To explain what happens in “Nemesis Games” I’ll need to talk more about the spaceship crew-ersatz family at the core of the Expanse series. I haven’t done this before because most of the characters involved are boring. Admittedly, I’ve written about main character perspective-dullard Holden in these reviews, but he’s unavoidable. Like the Game of Thrones series, all of the chapters in the Expanse books are told from the perspective of a rotating set of characters. Each book has Holden as a perspective character, plus a few new ones. This one retains Holden, but the other perspective characters are the other crew on his ship, the ragtag chosen family of the “Rocinante.” There’s his girlfriend Naomi, his engineer/go-to thug Amos, and his pilot Alex. Naomi is strong and sensible in that stock scifi lady way, Amos is a tough guy who has “no moral core” save for loyalty to the crew and sentimentality about kids (which is to say he has all the moral core readers expect), Alex has… a Texas accent, because Texans settled Mars early? You can see why I didn’t dwell on them before. They’re fine for what they are but you don’t read these books for the character study.
We start off with everyone scattering! Doing errands. Naomi has a mysterious summons to her Asteroid Belt home. Alex goes to Mars to say sorry to an ex. Amos departs for Earth to bury one friend and visit another in jail. Holden is left alone out in space to bother people. Then some shit goes down! But alas, other than a sense of general frenetic activity, this shit is not well laid out. Someone’s stealing spaceships, and someone wants Naomi to do something sketchy, and then asteroids start landing on Earth! It’s all connected, somehow. Shit is getting ugly!
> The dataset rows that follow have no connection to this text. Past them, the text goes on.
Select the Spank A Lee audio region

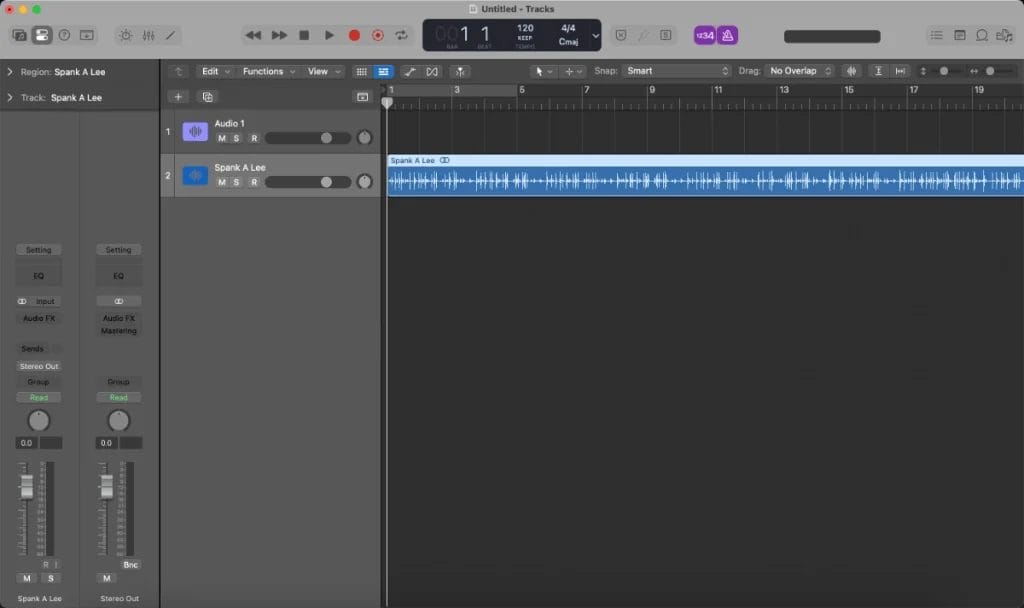pos(700,178)

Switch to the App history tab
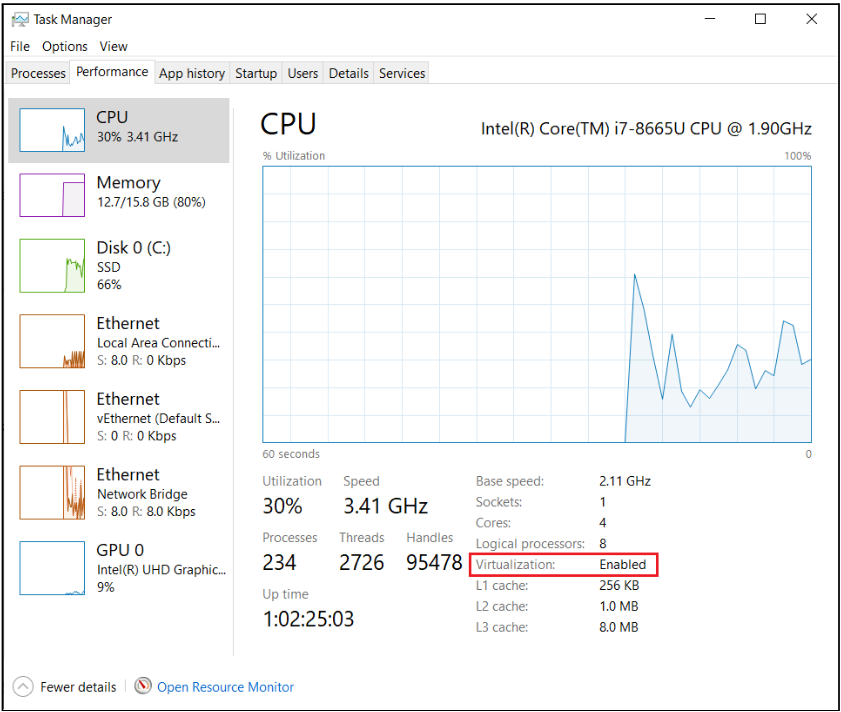click(x=192, y=73)
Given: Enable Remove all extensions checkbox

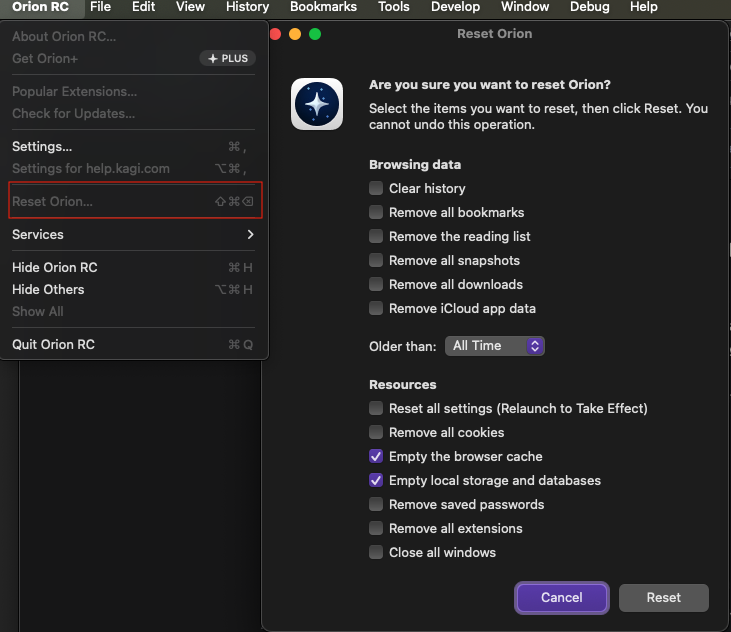Looking at the screenshot, I should pos(376,528).
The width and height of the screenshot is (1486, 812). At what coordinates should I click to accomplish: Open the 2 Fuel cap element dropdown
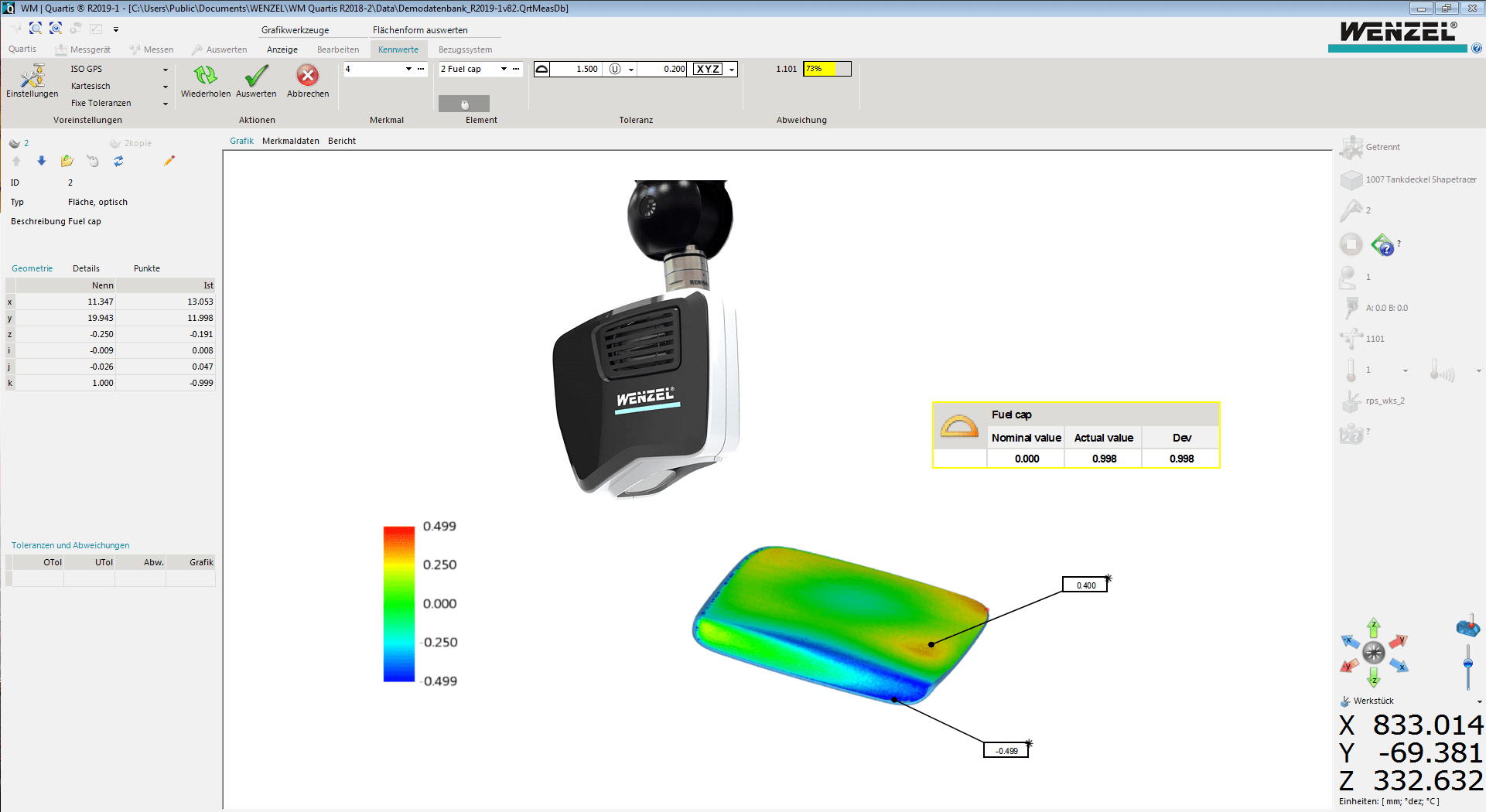point(504,69)
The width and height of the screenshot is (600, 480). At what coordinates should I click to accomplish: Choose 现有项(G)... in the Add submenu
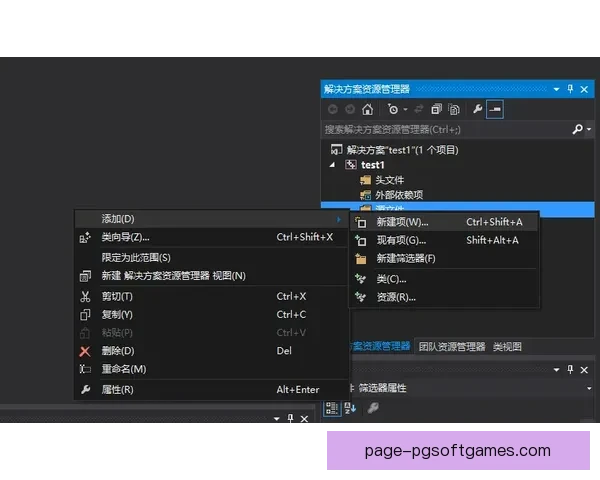[402, 240]
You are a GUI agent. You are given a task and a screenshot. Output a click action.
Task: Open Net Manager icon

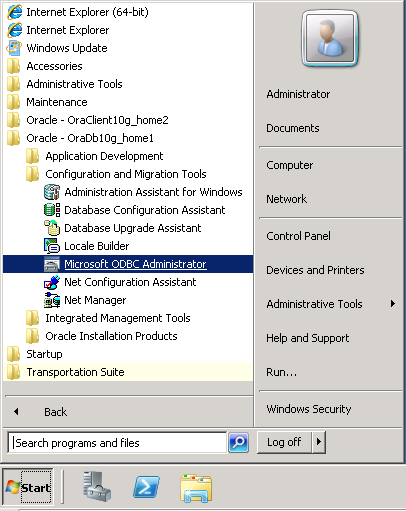click(x=52, y=300)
The problem is, none of it feels earned. I don’t want to say “real,” though verisimilitude can be an issue too. The main thing is this- the baddies (spoilers, if you care) are rogue militant Asteroid Belt settlers and some dudes from the Martian space navy. To the extent this has any basis in what came before in the books at all, it’s in one of the weakest points of the Coreys worldbuilding. Earth, Mars, and the Belt are depicted as all basically having Earth-country-style nationalisms. The Belters in particular feel put upon by the Earthers and Martians. But it always felt superficial- the Belters have silly argot and accents, part Hispanic, part South Asian, and are portrayed as hardscrabble due to living on asteroids and space stations. Especially now that the “gates” opened in previous books and settlers can go to other solar systems, the whole Belt way of life looks pointless, as does terraforming Mars. Well… it’s hard to suspend disbelief when you realize that such programs were always pointless, given that they were supposedly impelled by “overpopulation” and welfare statism on Earth. The Coreys just kind of hand-waved most of that away with stuff about the innate desire for “frontier living” etc.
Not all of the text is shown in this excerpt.